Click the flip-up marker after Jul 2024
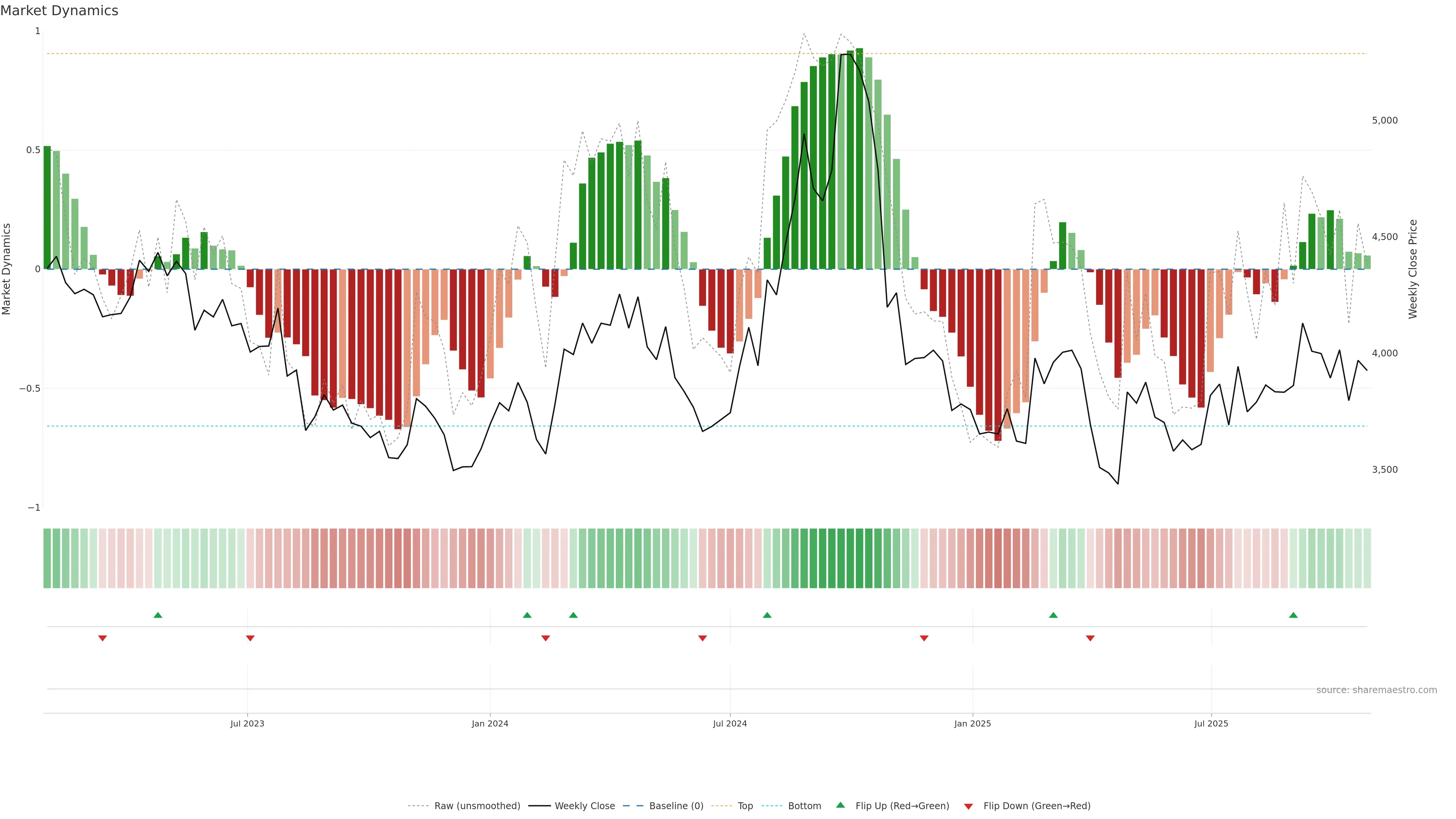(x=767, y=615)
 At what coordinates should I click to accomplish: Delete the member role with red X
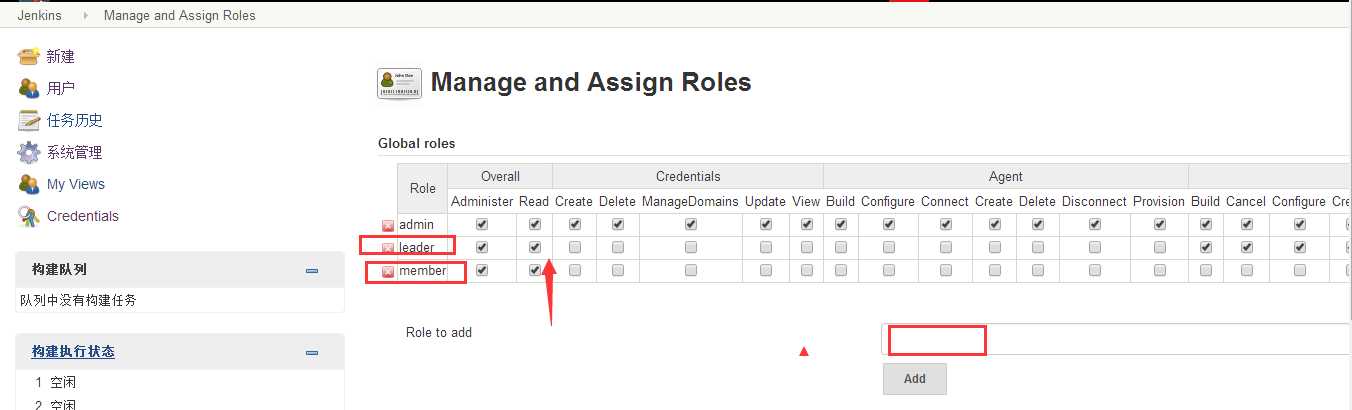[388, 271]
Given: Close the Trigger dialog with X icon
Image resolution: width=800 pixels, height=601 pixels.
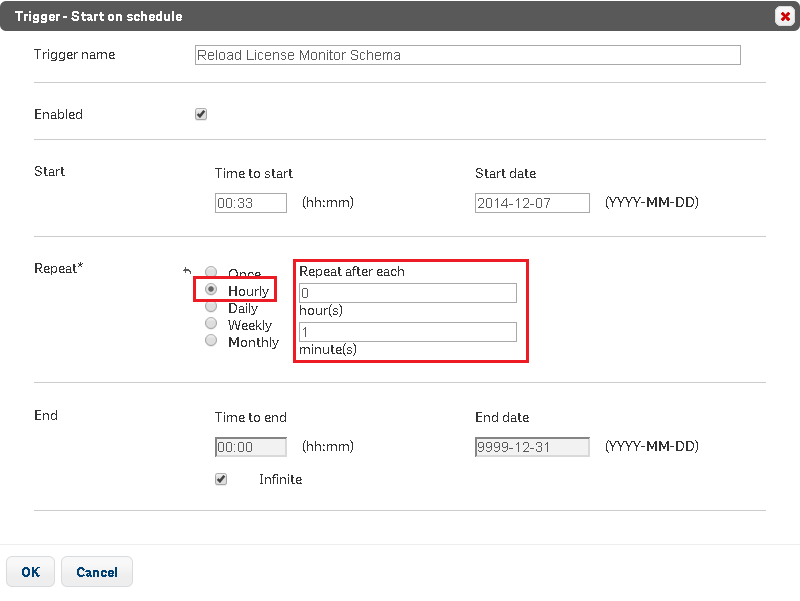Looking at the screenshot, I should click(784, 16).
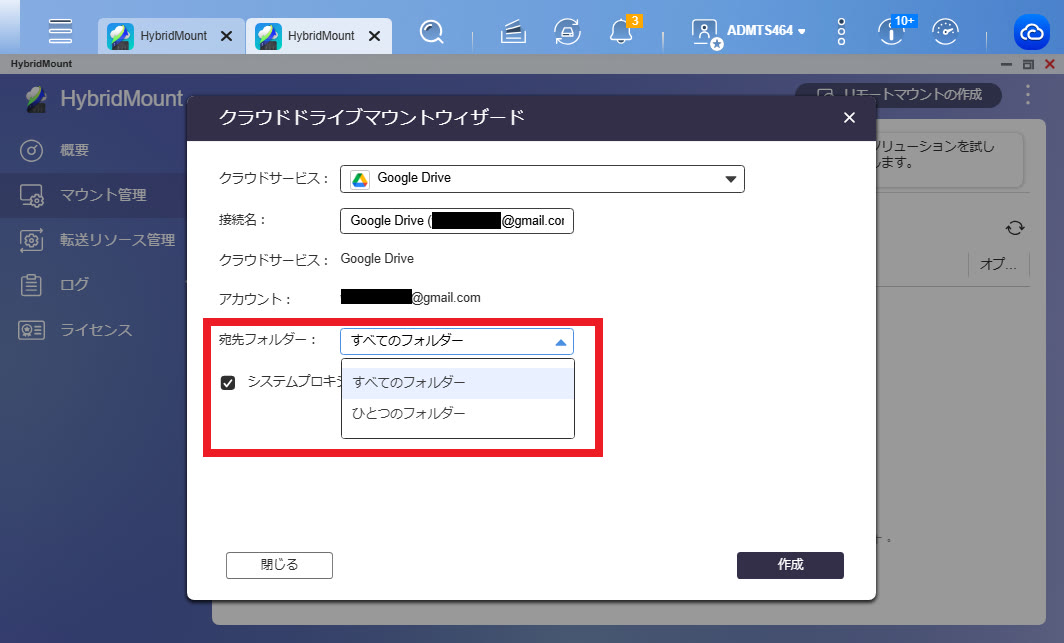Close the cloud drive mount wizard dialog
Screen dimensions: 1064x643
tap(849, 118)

::::::

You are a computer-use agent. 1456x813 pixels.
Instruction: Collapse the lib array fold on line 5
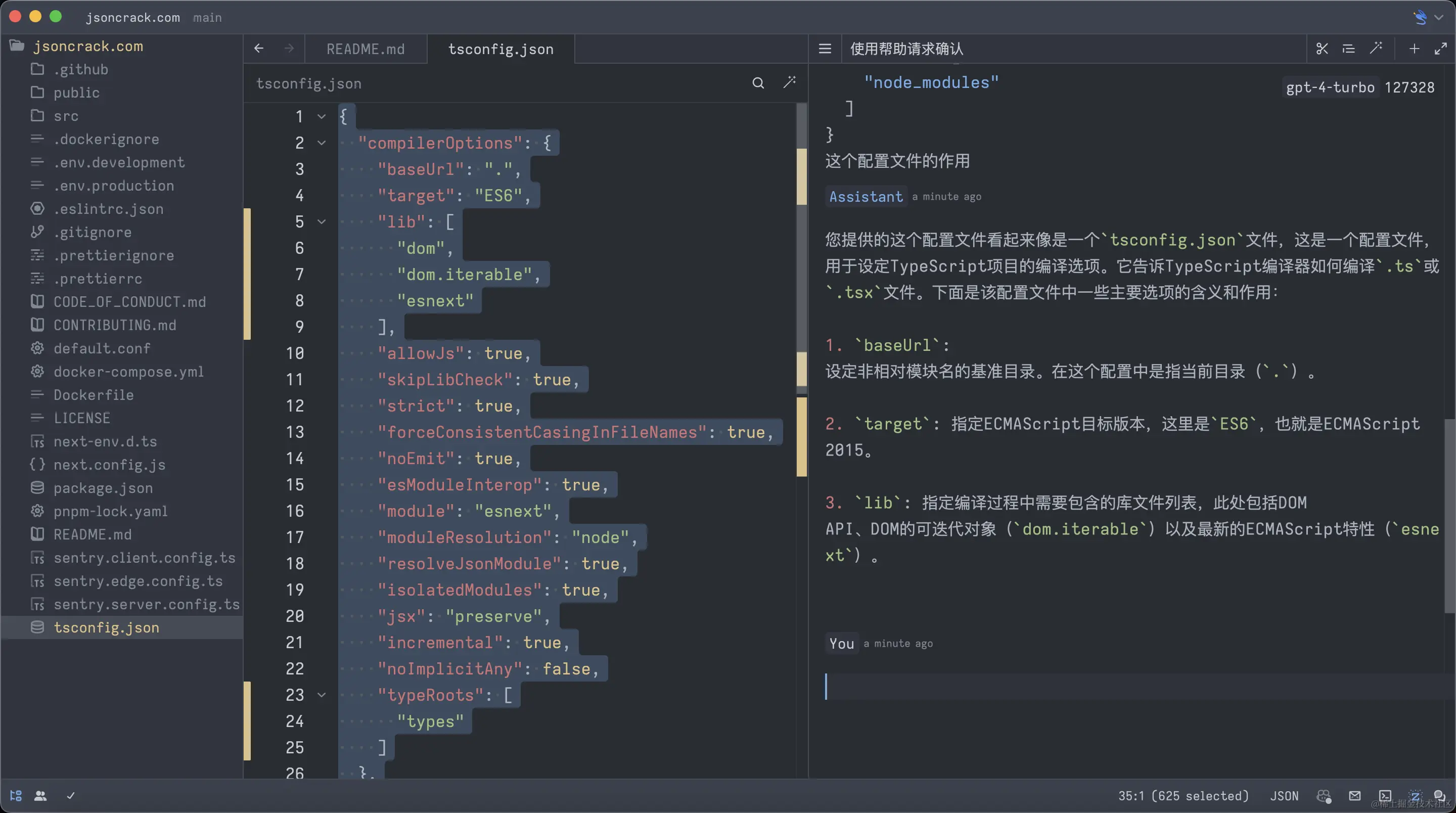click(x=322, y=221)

::::::

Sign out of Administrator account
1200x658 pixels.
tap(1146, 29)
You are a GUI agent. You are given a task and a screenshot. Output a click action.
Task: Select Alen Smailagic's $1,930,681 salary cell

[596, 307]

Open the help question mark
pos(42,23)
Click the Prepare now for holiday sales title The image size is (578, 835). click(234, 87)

::::::

▶ Exercise objective: Transcribe the part of the data that opens with the line containing "At what coordinates" and closes with the line containing "tap(849, 118)", copying each line without change. Omit the pictures from your answer.

▶ Written response:
 At what coordinates should I click to accomplish: Delete the member role with red X
[388, 271]
Given: Close the Trigger dialog with X icon
Image resolution: width=800 pixels, height=601 pixels.
Looking at the screenshot, I should click(784, 16).
Close the cloud drive mount wizard dialog
Screen dimensions: 1064x643
tap(849, 118)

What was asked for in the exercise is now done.